Chemical Exchange Saturation Transfer (CEST) MRI uses selective radio-frequency pulses to saturate the magnetization of exchangeable protons on a variety of molecules, including proteins and metabolites, which due to fast chemical exchange with bulk water results in a decreased water MRI signal. The CEST image contrast depends on the chemical exchange rate, which is pH sensitive, and the volume fraction of the exchangeable proton pool, which is sensitive to protein and metabolite concentrations. The sensitivity of CEST MRI to pH and protein/metabolite concentrations has proven to be a powerful tool for imaging a wide range of disease pathologies. For example, the amide proton CEST contrast from endogenous proteins has recently been used to distinguish tumor recurrence from radiation necrosis, detect early tumor response to temozolomide and radiation therapies, evaluate the tumor grade and cellularity of clinical glioma patients, and detect changes in pH during stroke that may provide insight into the viability of the ischemic penumbra.

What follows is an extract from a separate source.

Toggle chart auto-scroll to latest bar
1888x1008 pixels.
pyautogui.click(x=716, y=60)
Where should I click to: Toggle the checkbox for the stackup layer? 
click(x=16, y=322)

However, clinical translation of these CEST-MRI methods has been hindered by the qualitative nature of the CEST contrast, the long image acquisition times, and the complex data processing required. Clinical translation of CEST MRI would benefit greatly from the development of more specific, quantitative and rapid CEST methods.
We have recently demonstrated the first use of a fast CEST fingerprinting method for generating quantitative exchange rate and exchangeable proton concentration maps of L-Arginine phantoms with different concentrations (25-100 mM) and pH (pH 4-6), in vivo rat brain stroke models, and in vivo mouse brain tumor models. Most recently we have demonstrated clinical translation of the CEST-MRF method in a normal human brain. The MRF method varies the image acquisition parameters to generate unique signal trajectories for different quantitative tissue parameters. The experimental trajectories are then pattern-matched to a large dictionary of signal trajectories simulated using the Bloch-McConnell equations for different combinations of tissue parameters. The MRF method allows for the simultaneous quantification of multiple parameters in a short acquisition time period.

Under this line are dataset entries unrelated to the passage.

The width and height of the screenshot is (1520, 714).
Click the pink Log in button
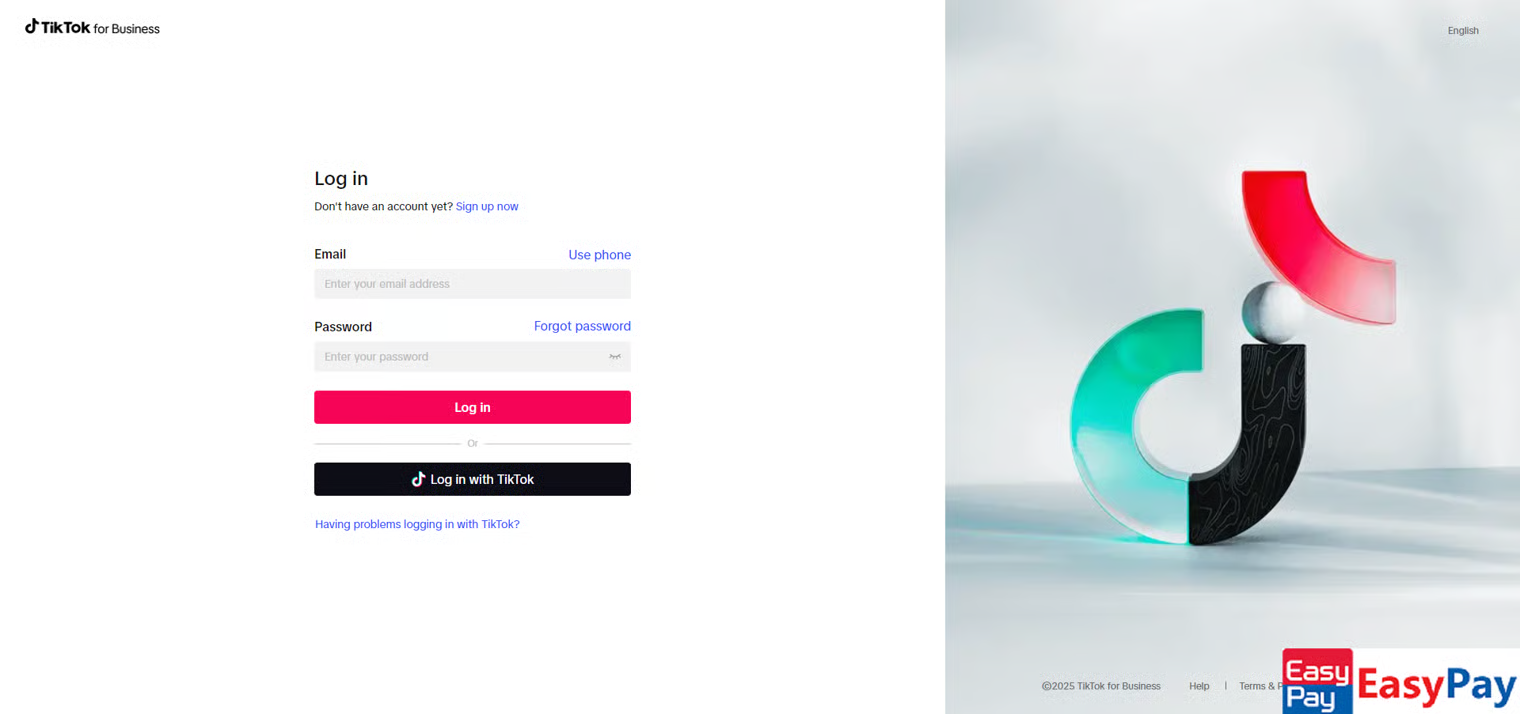coord(472,407)
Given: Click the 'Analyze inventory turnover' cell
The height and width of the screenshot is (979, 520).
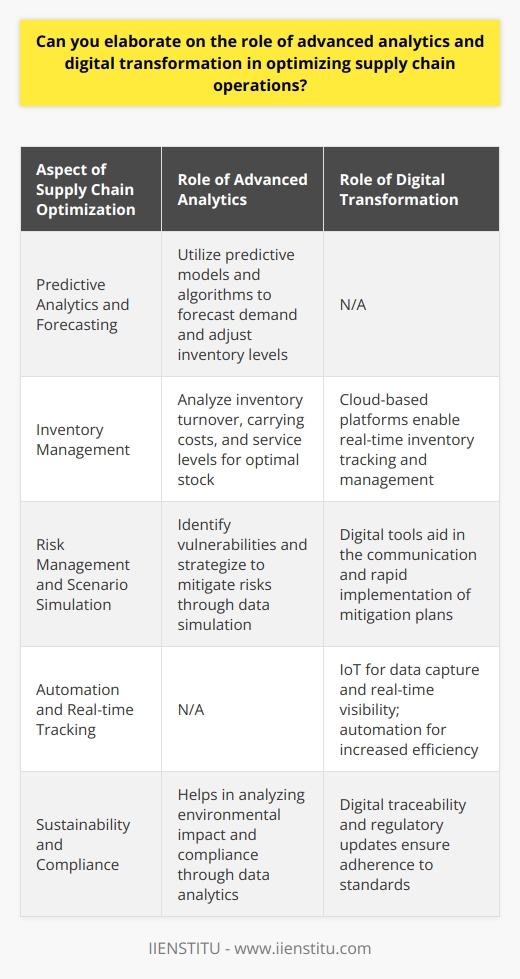Looking at the screenshot, I should click(242, 439).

Dictionary based methods for MRF parameter map reconstruction are, however, typically limited to matching only a few parameters since the size of the dictionary grows exponentially with the number of parameters making the matching of highly multi-parametric data computationally intensive and time consuming. In addition, the accuracy of the parameter maps is limited by the resolution of the matching dictionary, which is simulated for discrete parameter values only. The application of MRF methods for many disease pathologies, in which multiple tissue parameters are changing with time, is therefore very challenging, as a wide range of values for multiple tissue parameters will need to be included in the matching dictionary. Large dictionaries result in long reconstruction times, but also require significant computational resources to generate in the first place. To overcome these challenges, we have recently implemented a Deep Learning Reconstruction Neural Network (DRONE) based MRF reconstruction method that trains a neural network (NN) with sparse dictionaries. The neural network approach has the advantage of being both more efficient and accurate as the NN generates continuous parameter values instead of being limited to discrete values.